The 27-year-old, who now teaches literature and English language at Kent Ridge Secondary School, said he saw Enl*ght as part of efforts to keep literature alive.
"It also gave me time to think about issues in teaching even before I entered the service," he said. "Using films and movies was something we talked about in class (at NIE) - about engaging youth with a medium they are familiar with."
His article gave tips such as using movies to teach the use of literary devices like metaphors.
"Sometimes students react better to a visual metaphor than reading it in a poem or book. We can discuss why the image was used to represent something," he said, adding that comparisons can also be made across media.
For instance, students can explore the theme of the American Dream - the set of ideals including freedom and prosperity - by comparing the similarities and differences between American playwright Arthur Miller's Death Of A Salesman - a text used in secondary schools - and the 2006 film The Pursuit Of Happyness, both of which portray working men struggling to find their place in society.
Mr Ow Yeong Wai Kit, who graduated from NIE last year and now teaches at Bukit Batok Secondary School, wrote an article on reimagining literature, based on an interview with NIE literature educators Suzanne Choo, Ken Mizusawa and Dennis Yeo.
"Students need to recognise that literature is more than just about taking exams and writing essays," said the 27-year-old, who has used YouTube videos, pop music and social media in his literature classes.
"I've also brought in examples of Singapore literature to inspire my students to think about local issues with direct relevance to their lives."
Every year, a different batch of five to seven trainee teachers volunteer to work on the publication, which takes about six months to produce, from brainstorming and doing research to designing and laying out the content.
Dr Loh said that the journal's next issue will be given out in hard copy for the first time to educators in August at the Literature Seminar organised by the Ministry of Education. The issue, to be ready by the end of next month, will feature Dr Mizusawa as guest editor and focus on performance poetry and creative writing.
Among the pieces in the new issue is a section by Ms Judith Lam, 24, on how students can develop creative writing skills outside the classroom, such as through local writing workshops and festivals.

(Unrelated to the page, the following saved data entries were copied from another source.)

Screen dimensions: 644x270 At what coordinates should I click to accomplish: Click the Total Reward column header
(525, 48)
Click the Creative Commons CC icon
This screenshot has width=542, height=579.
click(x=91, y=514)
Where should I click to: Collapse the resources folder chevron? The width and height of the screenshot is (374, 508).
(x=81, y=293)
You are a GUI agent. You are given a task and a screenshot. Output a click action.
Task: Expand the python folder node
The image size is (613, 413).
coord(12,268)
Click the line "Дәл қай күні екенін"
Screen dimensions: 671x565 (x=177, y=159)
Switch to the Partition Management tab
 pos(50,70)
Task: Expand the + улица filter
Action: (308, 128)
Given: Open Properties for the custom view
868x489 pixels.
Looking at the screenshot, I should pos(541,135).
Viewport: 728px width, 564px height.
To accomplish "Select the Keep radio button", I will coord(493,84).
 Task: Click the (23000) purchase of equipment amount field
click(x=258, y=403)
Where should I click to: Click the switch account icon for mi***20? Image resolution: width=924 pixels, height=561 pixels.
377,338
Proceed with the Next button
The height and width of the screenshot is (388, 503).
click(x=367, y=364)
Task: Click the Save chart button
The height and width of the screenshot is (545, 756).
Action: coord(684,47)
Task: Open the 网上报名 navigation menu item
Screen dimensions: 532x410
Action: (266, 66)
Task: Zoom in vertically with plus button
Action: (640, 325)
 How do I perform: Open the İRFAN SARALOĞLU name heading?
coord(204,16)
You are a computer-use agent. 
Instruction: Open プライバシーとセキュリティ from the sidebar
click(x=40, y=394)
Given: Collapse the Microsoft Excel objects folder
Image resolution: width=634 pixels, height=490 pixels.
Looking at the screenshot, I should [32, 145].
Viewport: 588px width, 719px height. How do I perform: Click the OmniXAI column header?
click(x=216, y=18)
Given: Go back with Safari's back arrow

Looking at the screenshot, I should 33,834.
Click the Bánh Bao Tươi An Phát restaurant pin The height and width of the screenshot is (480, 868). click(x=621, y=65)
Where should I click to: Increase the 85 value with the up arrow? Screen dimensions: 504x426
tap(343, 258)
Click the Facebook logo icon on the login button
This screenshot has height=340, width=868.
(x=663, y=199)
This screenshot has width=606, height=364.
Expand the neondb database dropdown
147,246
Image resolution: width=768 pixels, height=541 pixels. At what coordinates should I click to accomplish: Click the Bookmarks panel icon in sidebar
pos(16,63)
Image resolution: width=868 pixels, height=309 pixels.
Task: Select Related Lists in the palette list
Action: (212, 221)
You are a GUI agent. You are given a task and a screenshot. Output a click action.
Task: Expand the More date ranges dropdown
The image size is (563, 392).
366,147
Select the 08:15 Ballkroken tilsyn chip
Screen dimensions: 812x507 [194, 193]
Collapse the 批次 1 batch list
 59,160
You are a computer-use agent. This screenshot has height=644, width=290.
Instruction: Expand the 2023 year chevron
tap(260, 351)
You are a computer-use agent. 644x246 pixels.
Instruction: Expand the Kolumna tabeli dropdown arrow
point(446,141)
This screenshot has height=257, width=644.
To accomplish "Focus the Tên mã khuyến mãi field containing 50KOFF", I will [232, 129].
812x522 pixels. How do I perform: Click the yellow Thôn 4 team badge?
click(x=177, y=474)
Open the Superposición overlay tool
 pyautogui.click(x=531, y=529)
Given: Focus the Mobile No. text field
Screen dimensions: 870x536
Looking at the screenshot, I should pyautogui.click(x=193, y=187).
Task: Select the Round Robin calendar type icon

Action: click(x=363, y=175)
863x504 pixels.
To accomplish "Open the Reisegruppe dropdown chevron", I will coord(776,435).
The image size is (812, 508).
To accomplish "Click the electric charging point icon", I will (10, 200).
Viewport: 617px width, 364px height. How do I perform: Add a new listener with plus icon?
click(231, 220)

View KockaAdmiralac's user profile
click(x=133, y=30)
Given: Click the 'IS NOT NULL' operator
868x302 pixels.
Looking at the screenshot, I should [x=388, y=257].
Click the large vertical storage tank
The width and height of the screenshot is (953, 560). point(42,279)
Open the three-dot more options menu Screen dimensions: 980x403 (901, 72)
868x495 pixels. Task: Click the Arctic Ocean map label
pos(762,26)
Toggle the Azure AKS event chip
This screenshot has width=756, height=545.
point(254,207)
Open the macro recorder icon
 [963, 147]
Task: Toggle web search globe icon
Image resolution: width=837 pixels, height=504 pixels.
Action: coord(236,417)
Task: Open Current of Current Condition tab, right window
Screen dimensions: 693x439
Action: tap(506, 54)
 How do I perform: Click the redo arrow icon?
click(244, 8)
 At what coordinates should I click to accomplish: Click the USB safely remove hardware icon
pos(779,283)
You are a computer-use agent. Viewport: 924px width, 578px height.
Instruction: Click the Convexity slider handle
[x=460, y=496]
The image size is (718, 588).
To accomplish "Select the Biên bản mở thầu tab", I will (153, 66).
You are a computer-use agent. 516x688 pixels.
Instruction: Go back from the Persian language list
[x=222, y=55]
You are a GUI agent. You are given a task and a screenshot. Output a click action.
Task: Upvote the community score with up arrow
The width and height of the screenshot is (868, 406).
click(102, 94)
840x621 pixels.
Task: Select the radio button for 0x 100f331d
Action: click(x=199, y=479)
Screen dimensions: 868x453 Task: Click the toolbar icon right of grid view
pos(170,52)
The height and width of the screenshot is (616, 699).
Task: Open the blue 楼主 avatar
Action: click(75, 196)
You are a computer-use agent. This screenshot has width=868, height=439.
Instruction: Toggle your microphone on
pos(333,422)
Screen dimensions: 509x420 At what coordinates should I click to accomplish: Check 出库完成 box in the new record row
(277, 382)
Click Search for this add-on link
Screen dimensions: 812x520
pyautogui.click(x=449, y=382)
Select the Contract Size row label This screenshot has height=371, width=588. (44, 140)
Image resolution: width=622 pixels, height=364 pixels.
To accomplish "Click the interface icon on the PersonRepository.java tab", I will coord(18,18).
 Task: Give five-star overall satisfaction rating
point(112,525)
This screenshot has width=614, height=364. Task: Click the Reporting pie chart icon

Ms Lam, who will graduate from NIE this year and will teach at Cedar Girls' Secondary School, said: "We want to raise awareness of external resources available so that teachers and students can be kept updated on what's happening in the literary scene."
Dr Loh added: "We hope to give teachers some ideas and resources, and we've had good feedback from some who have received it.
"What's important is that the student-teachers who produce it learn a lot from it - writing it up, working out the ideas, reflecting on their own teaching... It takes a lot of work and they're doing this out of pure passion."
Ms Lam added: "Personally, I've had excellent literature teachers in my school days and I was mentored well in and outside of the classroom.
"I learnt the importance of reading and imagination. There's value in the learning of literature and articulation of meaning."